Work item: Your copy of the listing must be exact and must hold no images.

- - -

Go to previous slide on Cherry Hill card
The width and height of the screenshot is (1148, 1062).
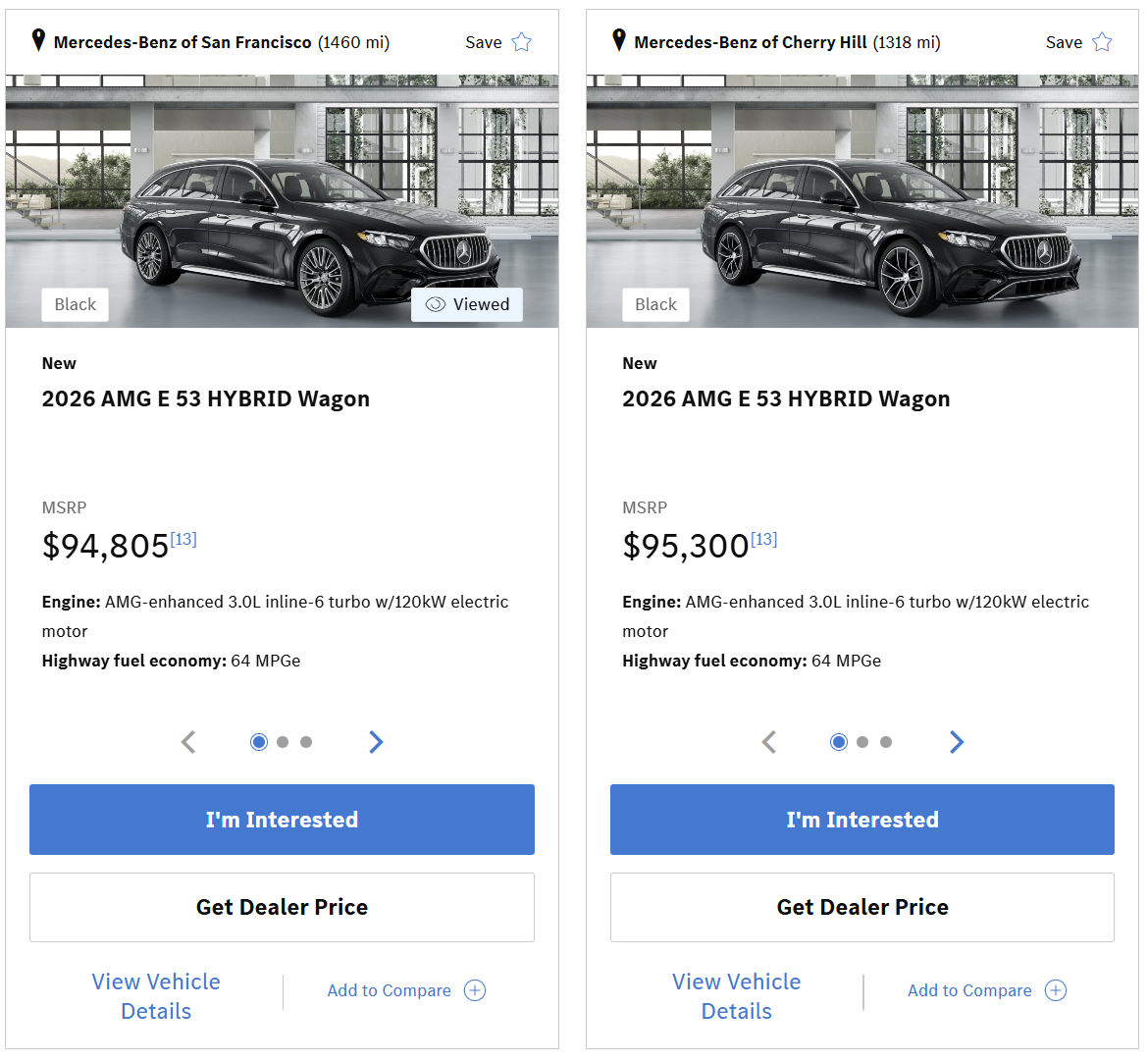click(769, 742)
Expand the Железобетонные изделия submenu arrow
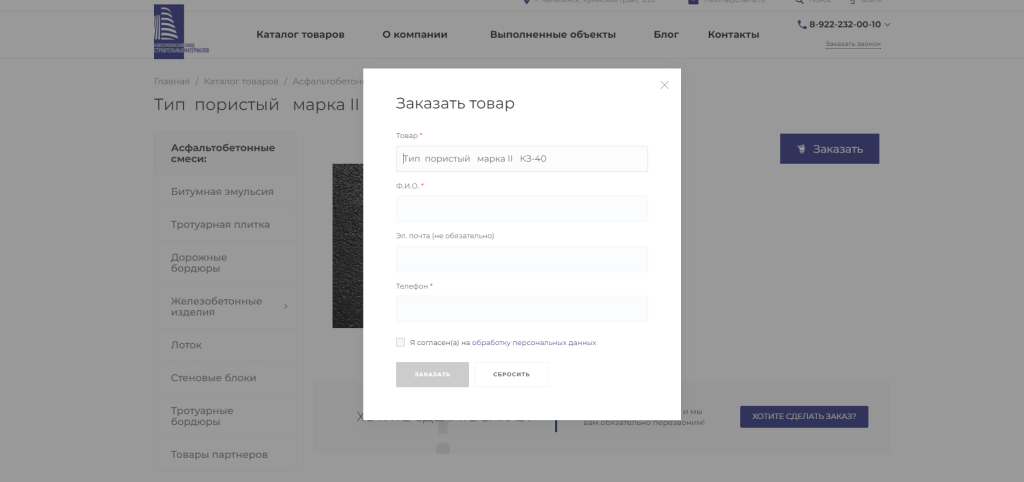 (x=285, y=306)
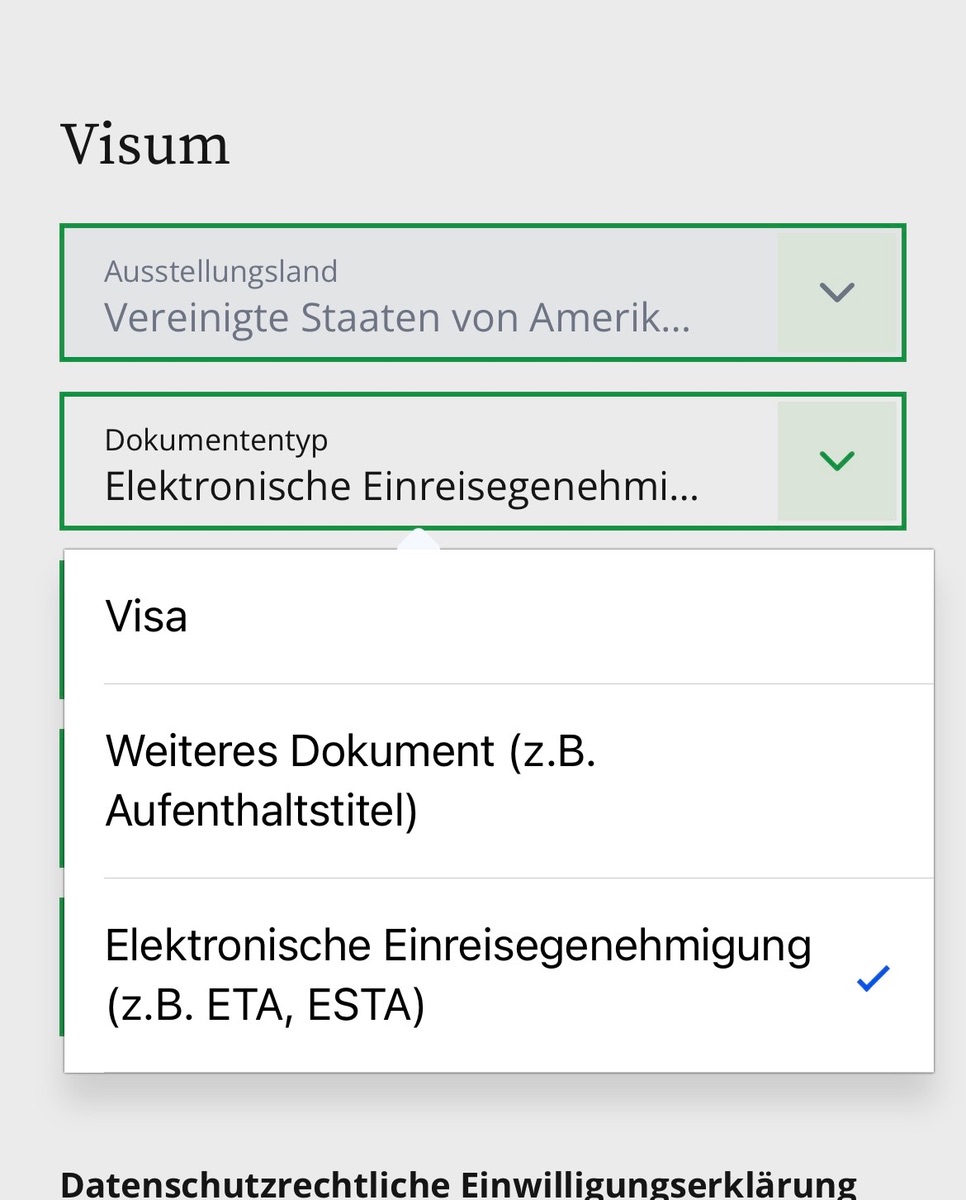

- - -

Written solution:
Go to previous slide on Cherry Hill card
The width and height of the screenshot is (1148, 1062).
click(769, 742)
Expand the Железобетонные изделия submenu arrow
 (x=285, y=306)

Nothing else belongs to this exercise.